--- Start Provided passage ---

Which raises the question of who deposits what where.  Many AK students are famous and courted by major institutions.  Marshall Mason’s papers will go to the Lincoln Center for the Performing Arts.  Other are academics with close affiliations where they teach.  My cohort is crossing into our seventies, so we are actually having OUR students archive materials about US.  My own work is split among quite different fields so will be scattered.  

Some people or their executors don’t realize what importance some seemingly trivial materials might have for researchers.  Leonard tells me they often get inquiries by people writing histories of performance arts, crucial in the 20th century when camera acting was just coming to fruition and experimental theatre was taking hold even out on the street.  If there’s any question in your mind about it, contact Leonard for advice.  Not me!

Tuesday, July 2, 2013

MORE IMAGES OF ALVINA KRAUSE FROM JACK PEYROUSE

This drawing was done by a student at Doane College.


1966 with Jack Peyrouse

These photos were taken at workshops done at Doane College while Peyrouse was the head of the drama department.  She came yearly for three years.



PHOTOS OF AK AT WORK

These photos come from Jack Peyrouse who was a student of Alvina Krause's in the early Sixties.  Doane College is in Crete, Nebraska where she received her honorary
doctorate.  They show AK at work in rehearsal, moving among the actors to whisper into their ears, put her hand over a mouth, comment on behalf of the character or the playwright, and all the other strategies to evoke total engagement.

AK grew up in New Lisbon, Wisconsin, but I don't know how close that is to Doane College.  Still she was a American from the Midwest and felt at home there.

--- End Provided passage ---

Your tasks –
[1] Translate this sentence from the Alvina Krause passage into French: "Marshall Mason’s papers will go to the Lincoln Center for the Performing Arts."
[2] Reproduce the Alvina Krause passage word for word from "Which raises the" to "will be scattered.".
The entries have nothing to do with this exercise.

--- Start Data section ---

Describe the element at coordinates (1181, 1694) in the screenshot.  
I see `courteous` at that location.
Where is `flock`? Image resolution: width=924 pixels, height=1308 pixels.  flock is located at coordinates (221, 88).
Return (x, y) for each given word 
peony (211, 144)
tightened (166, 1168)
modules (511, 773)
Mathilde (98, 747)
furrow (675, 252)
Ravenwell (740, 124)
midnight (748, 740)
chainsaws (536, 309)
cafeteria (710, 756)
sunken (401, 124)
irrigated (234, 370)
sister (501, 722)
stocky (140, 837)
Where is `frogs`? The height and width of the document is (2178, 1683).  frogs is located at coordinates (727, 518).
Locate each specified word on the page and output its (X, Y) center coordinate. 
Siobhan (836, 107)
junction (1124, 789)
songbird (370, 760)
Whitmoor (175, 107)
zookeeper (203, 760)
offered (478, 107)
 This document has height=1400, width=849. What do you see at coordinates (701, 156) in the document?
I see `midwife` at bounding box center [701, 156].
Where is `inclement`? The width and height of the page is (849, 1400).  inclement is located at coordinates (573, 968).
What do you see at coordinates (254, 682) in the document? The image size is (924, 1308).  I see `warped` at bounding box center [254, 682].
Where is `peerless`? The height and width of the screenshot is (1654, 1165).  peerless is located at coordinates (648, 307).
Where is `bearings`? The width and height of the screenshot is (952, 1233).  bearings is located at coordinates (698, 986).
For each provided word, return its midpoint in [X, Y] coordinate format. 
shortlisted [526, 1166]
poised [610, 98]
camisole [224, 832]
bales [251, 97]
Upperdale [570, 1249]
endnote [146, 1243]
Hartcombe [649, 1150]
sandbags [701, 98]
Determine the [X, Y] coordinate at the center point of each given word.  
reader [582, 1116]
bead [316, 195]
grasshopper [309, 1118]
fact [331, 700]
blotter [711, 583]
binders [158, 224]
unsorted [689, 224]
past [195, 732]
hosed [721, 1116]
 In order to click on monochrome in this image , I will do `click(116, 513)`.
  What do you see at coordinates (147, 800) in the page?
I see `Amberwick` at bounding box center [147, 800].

--- End Data section ---

Expected answers –
[1] Les documents de Marshall Mason iront au Lincoln Center for the Performing Arts.

[2]
Which raises the question of who deposits what where.  Many AK students are famous and courted by major institutions.  Marshall Mason’s papers will go to the Lincoln Center for the Performing Arts.  Other are academics with close affiliations where they teach.  My cohort is crossing into our seventies, so we are actually having OUR students archive materials about US.  My own work is split among quite different fields so will be scattered.